§ Work to complete: Transcribe every entry precisely, omitting nothing.

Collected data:
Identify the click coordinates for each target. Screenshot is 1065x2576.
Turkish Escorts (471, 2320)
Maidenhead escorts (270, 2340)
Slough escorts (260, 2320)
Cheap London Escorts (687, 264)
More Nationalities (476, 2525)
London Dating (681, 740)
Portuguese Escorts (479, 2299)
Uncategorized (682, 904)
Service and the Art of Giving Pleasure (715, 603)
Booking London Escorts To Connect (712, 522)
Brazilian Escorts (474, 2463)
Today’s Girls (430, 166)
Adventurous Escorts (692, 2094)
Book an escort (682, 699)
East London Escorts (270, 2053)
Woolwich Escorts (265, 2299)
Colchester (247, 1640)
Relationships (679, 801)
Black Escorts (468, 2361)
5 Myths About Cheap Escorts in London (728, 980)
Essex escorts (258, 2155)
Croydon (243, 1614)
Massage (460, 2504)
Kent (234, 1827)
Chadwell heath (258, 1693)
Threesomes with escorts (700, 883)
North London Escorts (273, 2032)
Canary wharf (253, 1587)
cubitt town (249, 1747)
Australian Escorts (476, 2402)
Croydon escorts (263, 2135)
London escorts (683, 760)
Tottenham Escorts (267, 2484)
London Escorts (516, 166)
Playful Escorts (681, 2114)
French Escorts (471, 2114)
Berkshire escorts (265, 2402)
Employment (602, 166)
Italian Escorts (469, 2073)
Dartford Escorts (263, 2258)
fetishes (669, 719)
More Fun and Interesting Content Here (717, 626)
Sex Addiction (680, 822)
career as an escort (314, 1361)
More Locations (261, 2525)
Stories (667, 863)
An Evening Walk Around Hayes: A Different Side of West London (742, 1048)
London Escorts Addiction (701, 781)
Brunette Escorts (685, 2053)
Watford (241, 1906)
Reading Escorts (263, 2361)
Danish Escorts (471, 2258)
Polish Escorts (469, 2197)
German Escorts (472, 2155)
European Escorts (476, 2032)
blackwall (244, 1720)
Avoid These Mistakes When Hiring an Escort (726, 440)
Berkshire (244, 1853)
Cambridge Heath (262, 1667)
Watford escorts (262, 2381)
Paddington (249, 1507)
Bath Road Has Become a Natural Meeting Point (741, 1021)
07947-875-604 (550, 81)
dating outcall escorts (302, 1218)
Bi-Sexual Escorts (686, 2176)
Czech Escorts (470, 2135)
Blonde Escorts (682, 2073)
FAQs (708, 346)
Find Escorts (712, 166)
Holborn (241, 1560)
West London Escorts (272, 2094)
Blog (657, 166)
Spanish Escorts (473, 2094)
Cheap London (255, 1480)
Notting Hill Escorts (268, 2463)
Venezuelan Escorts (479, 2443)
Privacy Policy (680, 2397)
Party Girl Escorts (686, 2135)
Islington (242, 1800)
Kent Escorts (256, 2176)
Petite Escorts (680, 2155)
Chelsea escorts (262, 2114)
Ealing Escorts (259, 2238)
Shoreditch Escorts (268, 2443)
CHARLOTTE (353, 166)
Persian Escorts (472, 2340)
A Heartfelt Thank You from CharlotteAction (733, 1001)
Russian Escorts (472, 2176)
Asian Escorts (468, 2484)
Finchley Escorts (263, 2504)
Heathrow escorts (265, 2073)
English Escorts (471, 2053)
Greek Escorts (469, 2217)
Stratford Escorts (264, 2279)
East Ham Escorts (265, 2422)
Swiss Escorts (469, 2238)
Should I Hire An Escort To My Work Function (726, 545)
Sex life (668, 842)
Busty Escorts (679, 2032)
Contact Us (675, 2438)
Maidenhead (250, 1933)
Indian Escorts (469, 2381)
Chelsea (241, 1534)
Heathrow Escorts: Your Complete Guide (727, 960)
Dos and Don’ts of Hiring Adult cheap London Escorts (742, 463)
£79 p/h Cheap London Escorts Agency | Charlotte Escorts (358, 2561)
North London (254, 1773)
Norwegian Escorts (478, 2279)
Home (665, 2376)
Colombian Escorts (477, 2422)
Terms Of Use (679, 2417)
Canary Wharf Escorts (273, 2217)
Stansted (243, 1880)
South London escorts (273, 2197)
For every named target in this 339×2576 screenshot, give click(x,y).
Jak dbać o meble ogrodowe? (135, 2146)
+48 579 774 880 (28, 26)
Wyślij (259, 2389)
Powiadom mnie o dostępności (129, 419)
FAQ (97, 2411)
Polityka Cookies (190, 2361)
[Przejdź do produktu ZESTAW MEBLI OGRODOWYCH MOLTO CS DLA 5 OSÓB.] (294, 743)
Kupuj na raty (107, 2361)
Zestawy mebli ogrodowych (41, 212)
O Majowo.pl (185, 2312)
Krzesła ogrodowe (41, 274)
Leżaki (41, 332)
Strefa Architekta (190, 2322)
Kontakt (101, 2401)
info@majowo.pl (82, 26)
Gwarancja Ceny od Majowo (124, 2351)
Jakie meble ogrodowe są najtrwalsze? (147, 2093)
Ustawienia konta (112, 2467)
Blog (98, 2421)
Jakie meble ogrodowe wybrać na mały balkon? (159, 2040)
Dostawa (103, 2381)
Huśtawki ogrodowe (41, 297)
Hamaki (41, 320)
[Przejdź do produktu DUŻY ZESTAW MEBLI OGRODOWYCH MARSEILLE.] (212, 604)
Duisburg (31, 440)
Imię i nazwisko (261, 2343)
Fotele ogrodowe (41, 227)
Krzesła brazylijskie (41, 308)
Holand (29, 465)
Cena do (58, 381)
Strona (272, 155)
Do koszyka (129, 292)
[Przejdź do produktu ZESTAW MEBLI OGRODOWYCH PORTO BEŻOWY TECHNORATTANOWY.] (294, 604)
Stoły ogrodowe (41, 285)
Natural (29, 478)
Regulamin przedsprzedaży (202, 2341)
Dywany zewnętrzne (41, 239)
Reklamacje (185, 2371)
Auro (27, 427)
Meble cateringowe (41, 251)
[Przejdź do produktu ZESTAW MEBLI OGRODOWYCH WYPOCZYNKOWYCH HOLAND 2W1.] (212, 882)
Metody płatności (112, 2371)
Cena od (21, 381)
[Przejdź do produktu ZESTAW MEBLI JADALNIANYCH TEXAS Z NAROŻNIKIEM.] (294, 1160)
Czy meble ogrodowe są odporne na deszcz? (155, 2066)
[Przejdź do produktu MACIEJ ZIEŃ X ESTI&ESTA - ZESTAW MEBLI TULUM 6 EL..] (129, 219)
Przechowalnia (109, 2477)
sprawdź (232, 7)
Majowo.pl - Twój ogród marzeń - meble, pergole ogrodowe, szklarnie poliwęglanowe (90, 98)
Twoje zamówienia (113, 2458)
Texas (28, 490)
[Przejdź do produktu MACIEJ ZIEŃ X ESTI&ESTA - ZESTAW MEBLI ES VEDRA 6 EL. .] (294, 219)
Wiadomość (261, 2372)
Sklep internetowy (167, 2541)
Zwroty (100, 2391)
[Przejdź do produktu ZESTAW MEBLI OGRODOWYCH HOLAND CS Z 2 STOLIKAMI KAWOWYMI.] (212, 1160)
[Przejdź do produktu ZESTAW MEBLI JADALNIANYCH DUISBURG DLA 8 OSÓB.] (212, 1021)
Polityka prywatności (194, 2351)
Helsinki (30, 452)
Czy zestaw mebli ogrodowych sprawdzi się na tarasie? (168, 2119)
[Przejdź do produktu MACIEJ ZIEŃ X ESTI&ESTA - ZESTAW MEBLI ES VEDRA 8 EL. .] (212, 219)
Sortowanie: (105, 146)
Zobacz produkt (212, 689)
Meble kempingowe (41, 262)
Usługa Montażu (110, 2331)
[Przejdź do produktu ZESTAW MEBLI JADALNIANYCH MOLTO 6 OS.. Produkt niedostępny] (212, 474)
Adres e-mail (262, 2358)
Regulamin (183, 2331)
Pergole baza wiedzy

§ Expected answer:
Identify the click coordinates for each target. Screenshot is 1065x2576.
Turkish Escorts (471, 2320)
Maidenhead escorts (270, 2340)
Slough escorts (260, 2320)
Cheap London Escorts (687, 264)
More Nationalities (476, 2525)
London Dating (681, 740)
Portuguese Escorts (479, 2299)
Uncategorized (682, 904)
Service and the Art of Giving Pleasure (715, 603)
Booking London Escorts To Connect (712, 522)
Brazilian Escorts (474, 2463)
Today’s Girls (430, 166)
Adventurous Escorts (692, 2094)
Book an escort (682, 699)
East London Escorts (270, 2053)
Woolwich Escorts (265, 2299)
Colchester (247, 1640)
Relationships (679, 801)
Black Escorts (468, 2361)
5 Myths About Cheap Escorts in London (728, 980)
Essex escorts (258, 2155)
Croydon (243, 1614)
Massage (460, 2504)
Kent (234, 1827)
Chadwell heath (258, 1693)
Threesomes with escorts (700, 883)
North London Escorts (273, 2032)
Canary wharf (253, 1587)
cubitt town (249, 1747)
Australian Escorts (476, 2402)
Croydon escorts (263, 2135)
London escorts (683, 760)
Tottenham Escorts (267, 2484)
London Escorts (516, 166)
Playful Escorts (681, 2114)
French Escorts (471, 2114)
Berkshire escorts (265, 2402)
Employment (602, 166)
Italian Escorts (469, 2073)
Dartford Escorts (263, 2258)
fetishes (669, 719)
More Fun and Interesting Content Here (717, 626)
Sex Addiction (680, 822)
career as an escort (314, 1361)
More Locations (261, 2525)
Stories (667, 863)
An Evening Walk Around Hayes: A Different Side of West London (742, 1048)
London Escorts Addiction (701, 781)
Brunette Escorts (685, 2053)
Watford (241, 1906)
Reading Escorts (263, 2361)
Danish Escorts (471, 2258)
Polish Escorts (469, 2197)
German Escorts (472, 2155)
European Escorts (476, 2032)
blackwall (244, 1720)
Avoid These Mistakes When Hiring an Escort (726, 440)
Berkshire (244, 1853)
Cambridge Heath (262, 1667)
Watford escorts (262, 2381)
Paddington (249, 1507)
Bath Road Has Become a Natural Meeting Point (741, 1021)
07947-875-604 (550, 81)
dating outcall escorts (302, 1218)
Bi-Sexual Escorts (686, 2176)
Czech Escorts (470, 2135)
Blonde Escorts (682, 2073)
FAQs (708, 346)
Find Escorts (712, 166)
Holborn (241, 1560)
West London Escorts (272, 2094)
Blog (657, 166)
Spanish Escorts (473, 2094)
Cheap London (255, 1480)
Notting Hill Escorts (268, 2463)
Venezuelan Escorts (479, 2443)
Privacy Policy (680, 2397)
Party Girl Escorts (686, 2135)
Islington (242, 1800)
Kent Escorts (256, 2176)
Petite Escorts (680, 2155)
Chelsea escorts (262, 2114)
Ealing Escorts (259, 2238)
Shoreditch Escorts (268, 2443)
CHARLOTTE (353, 166)
Persian Escorts (472, 2340)
A Heartfelt Thank You from CharlotteAction (733, 1001)
Russian Escorts (472, 2176)
Asian Escorts (468, 2484)
Finchley Escorts (263, 2504)
Heathrow escorts (265, 2073)
English Escorts (471, 2053)
Greek Escorts (469, 2217)
Stratford Escorts (264, 2279)
East Ham Escorts (265, 2422)
Swiss Escorts (469, 2238)
Should I Hire An Escort To My Work Function (726, 545)
Sex life (668, 842)
Busty Escorts (679, 2032)
Contact Us (675, 2438)
Maidenhead (250, 1933)
Indian Escorts (469, 2381)
Chelsea (241, 1534)
Heathrow Escorts: Your Complete Guide (727, 960)
Dos and Don’ts of Hiring Adult cheap London Escorts (742, 463)
£79 p/h Cheap London Escorts Agency | Charlotte Escorts (358, 2561)
North London (254, 1773)
Norwegian Escorts (478, 2279)
Home (665, 2376)
Colombian Escorts (477, 2422)
Terms Of Use (679, 2417)
Canary Wharf Escorts (273, 2217)
Stansted (243, 1880)
South London escorts (273, 2197)
For every named target in this 339×2576 screenshot, give click(x,y).
Jak dbać o meble ogrodowe? (135, 2146)
+48 579 774 880 (28, 26)
Wyślij (259, 2389)
Powiadom mnie o dostępności (129, 419)
FAQ (97, 2411)
Polityka Cookies (190, 2361)
[Przejdź do produktu ZESTAW MEBLI OGRODOWYCH MOLTO CS DLA 5 OSÓB.] (294, 743)
Kupuj na raty (107, 2361)
Zestawy mebli ogrodowych (41, 212)
O Majowo.pl (185, 2312)
Krzesła ogrodowe (41, 274)
Leżaki (41, 332)
Strefa Architekta (190, 2322)
Kontakt (101, 2401)
info@majowo.pl (82, 26)
Gwarancja Ceny od Majowo (124, 2351)
Jakie meble ogrodowe są najtrwalsze? (147, 2093)
Ustawienia konta (112, 2467)
Blog (98, 2421)
Jakie meble ogrodowe wybrać na mały balkon? (159, 2040)
Dostawa (103, 2381)
Huśtawki ogrodowe (41, 297)
Hamaki (41, 320)
[Przejdź do produktu DUŻY ZESTAW MEBLI OGRODOWYCH MARSEILLE.] (212, 604)
Duisburg (31, 440)
Imię i nazwisko (261, 2343)
Fotele ogrodowe (41, 227)
Krzesła brazylijskie (41, 308)
Holand (29, 465)
Cena do (58, 381)
Strona (272, 155)
Do koszyka (129, 292)
[Przejdź do produktu ZESTAW MEBLI OGRODOWYCH PORTO BEŻOWY TECHNORATTANOWY.] (294, 604)
Stoły ogrodowe (41, 285)
Natural (29, 478)
Regulamin przedsprzedaży (202, 2341)
Dywany zewnętrzne (41, 239)
Reklamacje (185, 2371)
Auro (27, 427)
Meble cateringowe (41, 251)
[Przejdź do produktu ZESTAW MEBLI OGRODOWYCH WYPOCZYNKOWYCH HOLAND 2W1.] (212, 882)
Metody płatności (112, 2371)
Cena od (21, 381)
[Przejdź do produktu ZESTAW MEBLI JADALNIANYCH TEXAS Z NAROŻNIKIEM.] (294, 1160)
Czy meble ogrodowe są odporne na deszcz? (155, 2066)
[Przejdź do produktu MACIEJ ZIEŃ X ESTI&ESTA - ZESTAW MEBLI TULUM 6 EL..] (129, 219)
Przechowalnia (109, 2477)
sprawdź (232, 7)
Majowo.pl - Twój ogród marzeń - meble, pergole ogrodowe, szklarnie poliwęglanowe (90, 98)
Twoje zamówienia (113, 2458)
Texas (28, 490)
[Przejdź do produktu MACIEJ ZIEŃ X ESTI&ESTA - ZESTAW MEBLI ES VEDRA 6 EL. .] (294, 219)
Wiadomość (261, 2372)
Sklep internetowy (167, 2541)
Zwroty (100, 2391)
[Przejdź do produktu ZESTAW MEBLI OGRODOWYCH HOLAND CS Z 2 STOLIKAMI KAWOWYMI.] (212, 1160)
[Przejdź do produktu ZESTAW MEBLI JADALNIANYCH DUISBURG DLA 8 OSÓB.] (212, 1021)
Polityka prywatności (194, 2351)
Helsinki (30, 452)
Czy zestaw mebli ogrodowych sprawdzi się na tarasie? (168, 2119)
[Przejdź do produktu MACIEJ ZIEŃ X ESTI&ESTA - ZESTAW MEBLI ES VEDRA 8 EL. .] (212, 219)
Sortowanie: (105, 146)
Zobacz produkt (212, 689)
Meble kempingowe (41, 262)
Usługa Montażu (110, 2331)
[Przejdź do produktu ZESTAW MEBLI JADALNIANYCH MOLTO 6 OS.. Produkt niedostępny] (212, 474)
Adres e-mail (262, 2358)
Regulamin (183, 2331)
Pergole baza wiedzy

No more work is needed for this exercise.